Rush are middle-aged gentlemen: Lee is a wine collector who often plays tennis at a Toronto club with guitarist Alex Lifeson (who is also part-owner of a golf course), and Lee recently saw a photo of Neil Peart that made it clear the drummer had put on some kingly pounds since the trio’s Snakes & Arrows tour ended last July. But oddly, 35 years after their first album, this is Rush’s moment.

They were always an easy punch line, because of Lee’s high-pitched, scared-schoolgirl vocals, Peart’s epically endless drum solos, the band’s 20-minute science-fiction suites and their preeminent popularity among virgin males. More and more, cool culture has deemed Rush cool: Beastie Boys and Foo Fighters have declared their admiration, South Park gave a shout-out and the Mars Volta and Coheed and Cambria emulate Rush’s twisting hard-rock concertos. In July, they played live on The Colbert Report, and long before the band had a walk-on as the heroes of the recent I Love You, Man, they were saluted in the B-movie Orgazmo: “Geddy Lee. Best bass player ever.” Plenty of people believe that’s true, and not all of them ice-skate to work and eat doughnuts for dinner.

Today’s high temperature in Toronto is -5 Celsius, and snow falls relentlessly. As Lee’s teenage daughter heads out to rehearse for her high school’s production of Fiddler on the Roof, her dad limps around a well-appointed modern living room, passing a piano and a shelf of empty wine bottles with the kind of faded printing not found on Two Buck Chuck. Rush fans have submitted some very wacky questions for Lee to answer. “And you picked out the wackiest ones,” Geddy quickly realizes.

How is it being the greatest musician of all time, playing in the greatest band in the history of man?
What drugs are you taking, Stale? And are they over the counter or under the counter? (laughs)

Sometimes I listen to my voice when I was really young and it makes me laugh, because I was so cartoony. It’s like looking at an old photograph: Holy !@#$, what was I thinking? Why was I wearing a ponytailthat made me look like I was wearing a beaver skin cap? You’re supposed to be crappy when you make your first three or four records. But even in our middle period, we did this song called “Tai Shan,” using a poem Neil wrote about climbing a mountain in China, and when I listen to that it’s like, Bzzt. Error. We should have known better.

What about the voice of Geddy Lee? How did it get so high? That’s a lyric from a Pavement song [“Stereo”]. I’ve always had a high voice—the one year I was in the school choir, I was a soprano. Rush was modeled around bands like Blue Cheer, the Who, Led Zeppelin and Humble Pie—they all had screeching vocalists. People always tell me they’re shocked by my speaking voice. How weird is that? [In falsetto] What do you expect? I couldn’t talk like that 24 hours a day. Only Mickey Mouse can.

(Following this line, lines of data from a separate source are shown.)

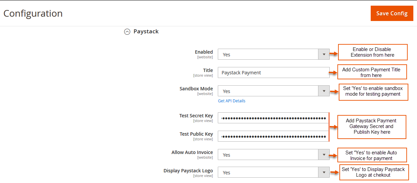Open the Allow Auto Invoice dropdown
The image size is (417, 183).
tap(273, 155)

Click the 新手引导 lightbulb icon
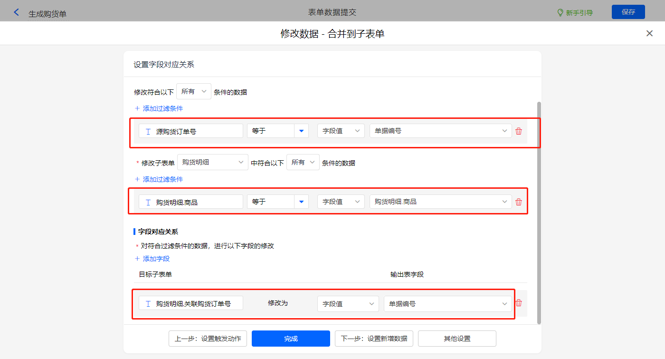561,12
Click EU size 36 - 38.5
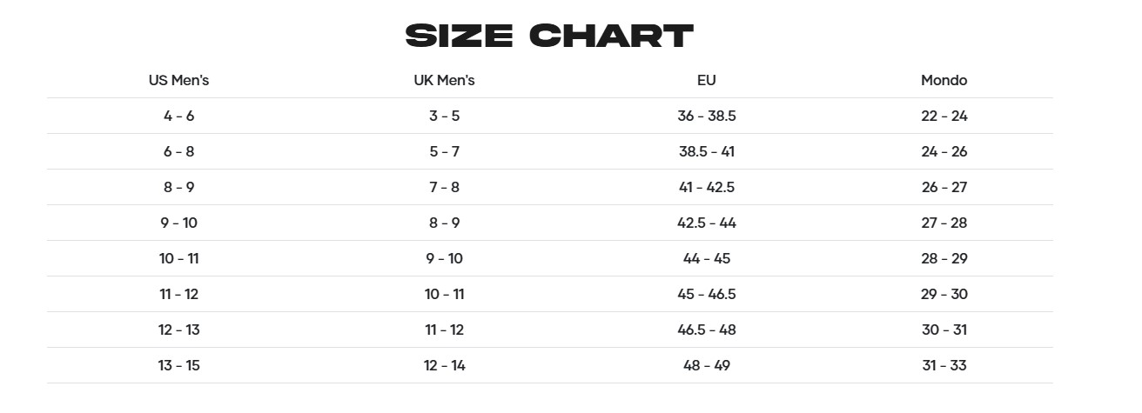 (x=706, y=116)
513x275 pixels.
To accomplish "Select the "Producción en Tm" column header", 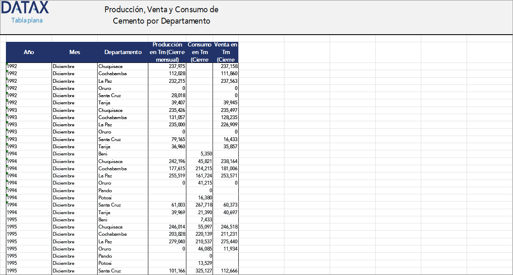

What Rush song has the highest vocal note?
Oh God. There are moments of Hemispheres that are pretty high. We tried to rehearse “A Farewell To Kings” on the last tour and I couldn’t successfully sing that without hurting myself, so we gave up. So yeah, there are moments of the past I cannot sing anymore. We play “2112” one semi-tone down, to keep me from burning my throat out.

You’re Canadian, and you’re Jewish. What are the most Canadian things about you, and what are the most Jewish?
The two most Canadian things about me are my soft-spoken nature and my pale complexion. The two most Jewish things about me are my nose and my sense of humor. I’m kind of a Jewish atheist: I bathe in the racial beauty of Judaism, but I don’t really see what that has to do with a belief in God. The only time I pray is on the tennis court.

I think I saw you in the Baltimore airport a year ago, but I’m not sure. How can I know if it was really you?
I look exactly like Geddy Lee. Although I get mistaken for Bono a lot—sorry about that, Bono. And Latino people always think I’m Ozzy Osbourne. “Hey man, thank you for ‘Iron Man.’” I guess it’s the glasses and the hair.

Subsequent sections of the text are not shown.